Among many others you will meet: the all-out speculating German banker, the hedge fund manager who sacrifices everything for her career but still wants children, the Russian oligarch’s “it girl” wife, the couple building a copy of the Palace of Versailles, the unstoppable nightclub hostess and her already dejected young son, the tiny beauty queen and her mother, the gold collector and their gang, and the woman with never-ending surgeries hoping to someday become satisfied with herself.
“It is not at all only about acquiring prosperity: it’s about an addiction, about constantly having to do/buy/waste/show off more and more and more. A need to fill that inner black hole that most of us live with to some degree. The exhibition illuminates this consumerist culture, that is unsustainable in so many ways, and that indoctrinates us to believe that it is the solution to our problems. And what this obsession with consumption and achievement actually does to us humans and our relationships with each other. We, who unconsciously objectify the next generation each time we define a girl as “cute and kind” or a boy as “tough and cool”. Generation Wealth is about all of us”, says Lauren Greenfield, whose commercial “Run Like a Girl” – which skilfully stages and then punctures the myth of the weakness of girls – has been spread countless of times on social media.
The expression “The more the better” is not always true. On the contrary. This worldwide idea that achievement, material abundance, and inhuman body ideals could fill the black hole inside that our childhood experiences might have given us, can lead us very astray. More extreme to some than to others. A constant feeding of delivering, earning, spending, drugging, abstaining and gorging – it doesn’t matter what as long as it is more, more, more to feed that hole inside. That, which most of us don’t even know about, that is pumping out its message of “If I just get… thinner, bigger, richer, more successful, build a more luxurious house, achieve more status, get divorced/married again to someone new… then…”

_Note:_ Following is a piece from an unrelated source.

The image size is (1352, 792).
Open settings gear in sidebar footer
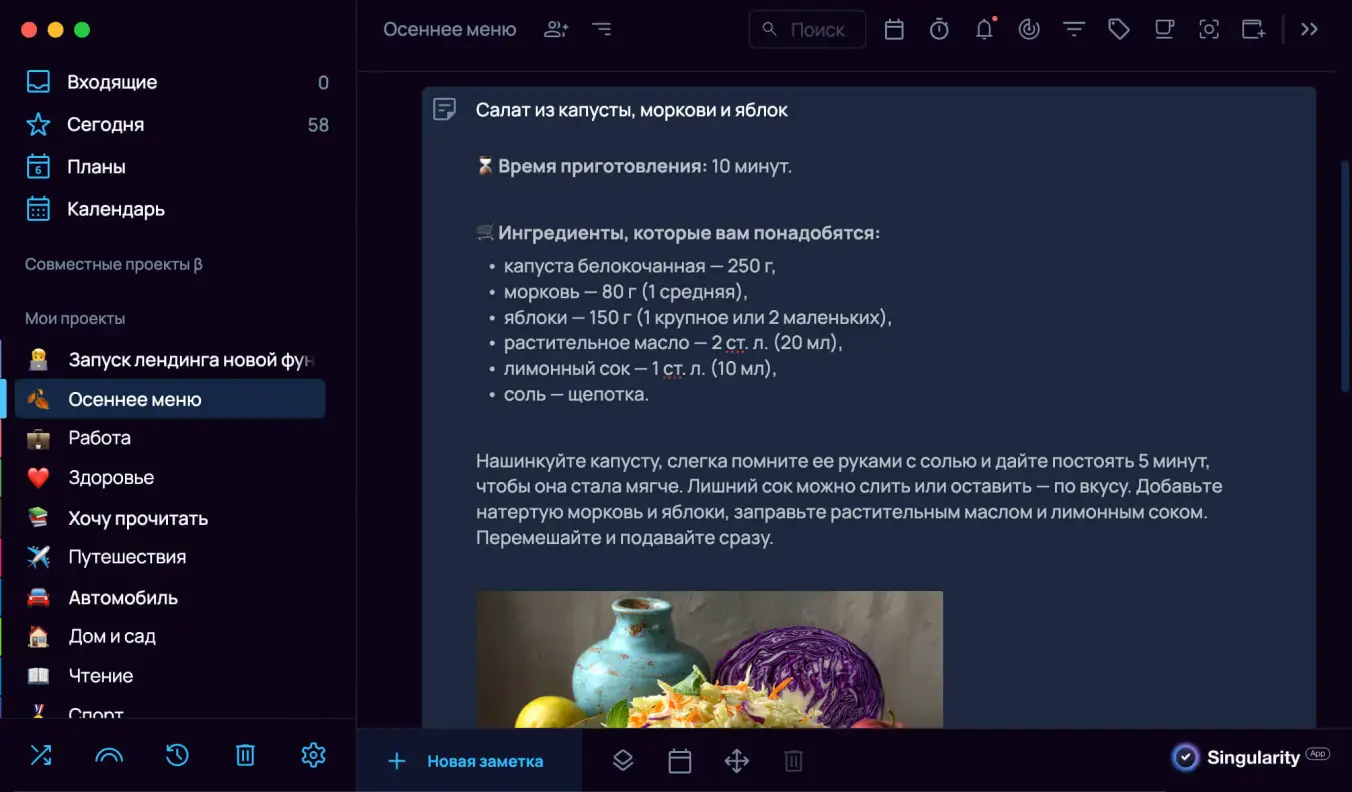(313, 755)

“I knew there was a story that I needed to tell, after having the wealth gap and its connected aspiration in different parts of the word for decades. The financial crisis connected the disparate stories around the world for me when I saw very similar imagery and consequences among very diverse people, interconnected by financial systems, globalism and human behaviour. But the intensely personal connection became obvious in the later stages of the project. When I sat there, editing the thousands of hours I’d filmed of these people living their lives in extreme ways, to say the least. As I was confronted with my own workaholism to finish this ambitious project, I began to ask questions like “What is the actual difference between my need to constantly work, and the multibillionaire Florian’s desire for more money, more success, more risk? What pushes me to constantly do more, more, more, fight to achieve a goal and still never feel satisfied?” Life-choices that’ve made me spend too little time with my children. I included myself in the film because I think it is important for the viewer to also think about, “how am I complicit in Generation Wealth”, says Lauren Greenfield.

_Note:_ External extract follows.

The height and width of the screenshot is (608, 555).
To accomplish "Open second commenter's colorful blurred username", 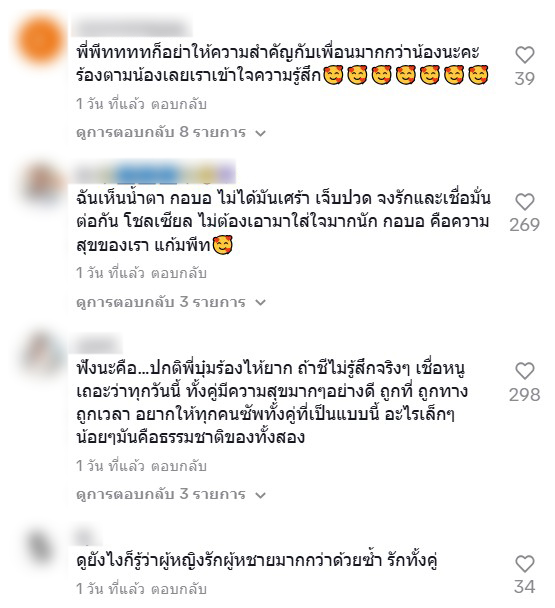I will coord(155,172).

All of it captured with the combination of burning curiosity and non-judgement that is Greenfield’s attitude, and that makes the portrayed (wide) openly allow her to closely follow them. In rise and fall – and sometimes rise again – some show regrets over what their life-priorities have led to and the cost for their relationships. Experiences which led them to actually look into their own darkness and start to question their motivations, instead of constantly running away. Others do it all again – as soon as they get the chance…

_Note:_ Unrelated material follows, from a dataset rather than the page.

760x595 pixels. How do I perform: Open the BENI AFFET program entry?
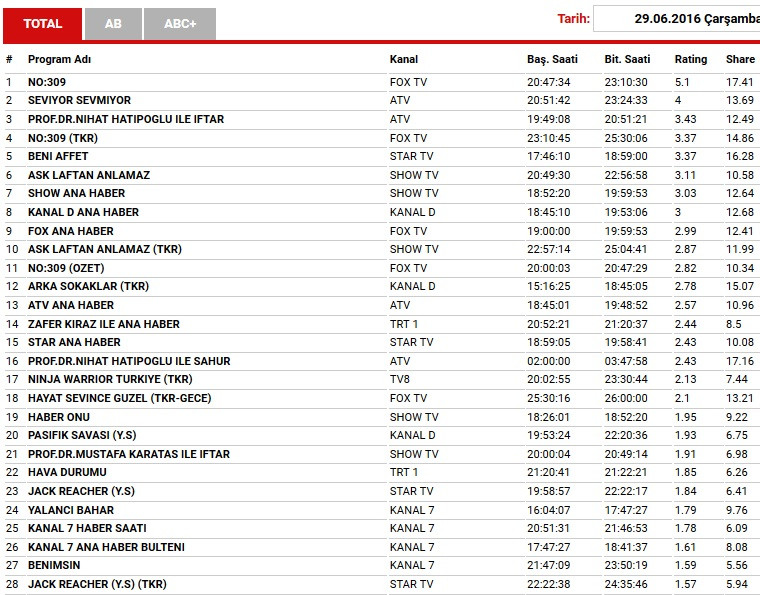58,156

What started as a small complement to the images in the exhibition, instead grew into a world-famous documentary that’s been watched millions of times around the world on Amazon. Obvious proof of how much we long to question the consumption-culture, and the illusion that we get fed from childhood: that it is necessary, and gives us meaning. The interest in Generation Wealth is a clear sign of a major communal need to examine questions of what actually makes life meaningful.
This exhibition was produced by and debuted at the Annenberg Space for Photography.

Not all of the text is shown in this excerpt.